Current structured replies
server-ip-advanced has priority 100, uses a regex for server IP questions, replies only to the player, sends the server IP in chat, shows an actionbar, and plays ENTITY_EXPERIENCE_ORB_PICKUP.
discord-advanced has priority 90, uses a multi matcher with discord contains or a Discord regex, replies only to the player, sends a chat line, title, and actionbar.
vote-advanced has priority 80, uses keyword matching for vote-related phrases while excluding devote, replies only to the player, runs the vote player command, and plays BLOCK_NOTE_BLOCK_PLING.
welcome-broadcast has priority 70, matches exactly hello bot with optional ! or ?, sends the reply to all online players, and shows a yellow bossbar for three seconds.
support-escalation has priority 120, matches help/staff/admin/moderator words, requires at least four characters, replies to the player, runs a console log command, sends a title, actionbar, red bossbar, and bell sound.
auto-reply.rules
auto-reply.rules is the legacy rule format. It is still loaded after structured replies.

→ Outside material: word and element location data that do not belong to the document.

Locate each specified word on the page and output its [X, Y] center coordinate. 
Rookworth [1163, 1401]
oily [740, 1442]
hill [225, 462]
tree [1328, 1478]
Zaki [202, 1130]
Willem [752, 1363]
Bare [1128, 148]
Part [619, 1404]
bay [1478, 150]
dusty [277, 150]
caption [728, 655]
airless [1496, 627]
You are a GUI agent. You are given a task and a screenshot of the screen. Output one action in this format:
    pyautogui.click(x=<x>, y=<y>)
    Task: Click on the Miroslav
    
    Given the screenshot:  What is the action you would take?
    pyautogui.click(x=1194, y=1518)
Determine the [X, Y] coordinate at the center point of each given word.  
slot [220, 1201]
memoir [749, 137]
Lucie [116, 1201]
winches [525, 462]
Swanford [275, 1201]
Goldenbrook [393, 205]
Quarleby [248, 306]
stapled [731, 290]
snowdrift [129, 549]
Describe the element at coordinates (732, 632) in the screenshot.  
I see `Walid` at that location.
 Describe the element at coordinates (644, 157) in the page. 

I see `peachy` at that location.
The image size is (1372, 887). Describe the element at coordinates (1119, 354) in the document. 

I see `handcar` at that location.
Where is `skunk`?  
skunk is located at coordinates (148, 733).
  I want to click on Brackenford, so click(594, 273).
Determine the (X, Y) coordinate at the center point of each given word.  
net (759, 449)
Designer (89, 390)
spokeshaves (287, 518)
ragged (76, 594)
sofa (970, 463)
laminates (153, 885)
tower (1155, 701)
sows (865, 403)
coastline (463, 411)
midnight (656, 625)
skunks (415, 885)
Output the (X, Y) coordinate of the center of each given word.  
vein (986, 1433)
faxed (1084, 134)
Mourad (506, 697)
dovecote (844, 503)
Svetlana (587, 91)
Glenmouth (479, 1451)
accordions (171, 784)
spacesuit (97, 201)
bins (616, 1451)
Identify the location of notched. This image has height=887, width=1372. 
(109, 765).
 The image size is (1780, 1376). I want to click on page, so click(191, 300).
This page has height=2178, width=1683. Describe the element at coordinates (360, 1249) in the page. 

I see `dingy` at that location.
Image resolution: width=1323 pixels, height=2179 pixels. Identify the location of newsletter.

The current legacy rule ids are server-ip, discord, website, how-to-claim, and vote.
Legacy rules are converted into normal auto-reply rules with priority 0, OR logic across their triggers, audience player, chat mode, no actionbar/title/bossbar/sound/commands, and per-player cooldown inherited from auto-reply.cooldown-seconds.
auto-reply.rules.<id>.enabled
This controls whether a legacy rule is loaded. All current legacy defaults set it to true.
auto-reply.rules.<id>.triggers
triggers is the list of input phrases for a legacy rule. The loader also supports old aliases named keywords and match.
Each trigger becomes one child matcher. The legacy rule matches when any child matcher matches.
auto-reply.rules.<id>.match-mode
match-mode controls how legacy triggers are interpreted. Current defaults use contains.
Supported legacy values include contains, equals_any, starts_with_any, ends_with_any, and regex_any. These map to structured contains, exact, starts_with, ends_with, and regex.
The loader also supports mode as an alias.
auto-reply.rules.<id>.lines
lines is the list of chat reply lines for a legacy rule. The loader also supports old aliases named reply and messages.
Like structured chat replies, legacy lines are sent through the global auto-reply.format and hover text.
Current legacy rules
server-ip answers ip, server ip, and what is the ip with play.example.com.
discord answers discord, dc, and discord link with discord.gg/example.
website answers website, web, and store with store.example.com.
how-to-claim answers claim-related phrases with /rewards and /warp claim.
vote answers vote-related phrases with /vote.
Legacy path note
The active config path for this build is:
modules/chat/Bot Replying/config.yml
The plugin still knows the older modules/auto-reply/config.yml path and can migrate embedded auto-reply data, but this documentation follows the current module path.
This page is source-backed and includes a short callout so the content reads like a guide instead of plain reference text.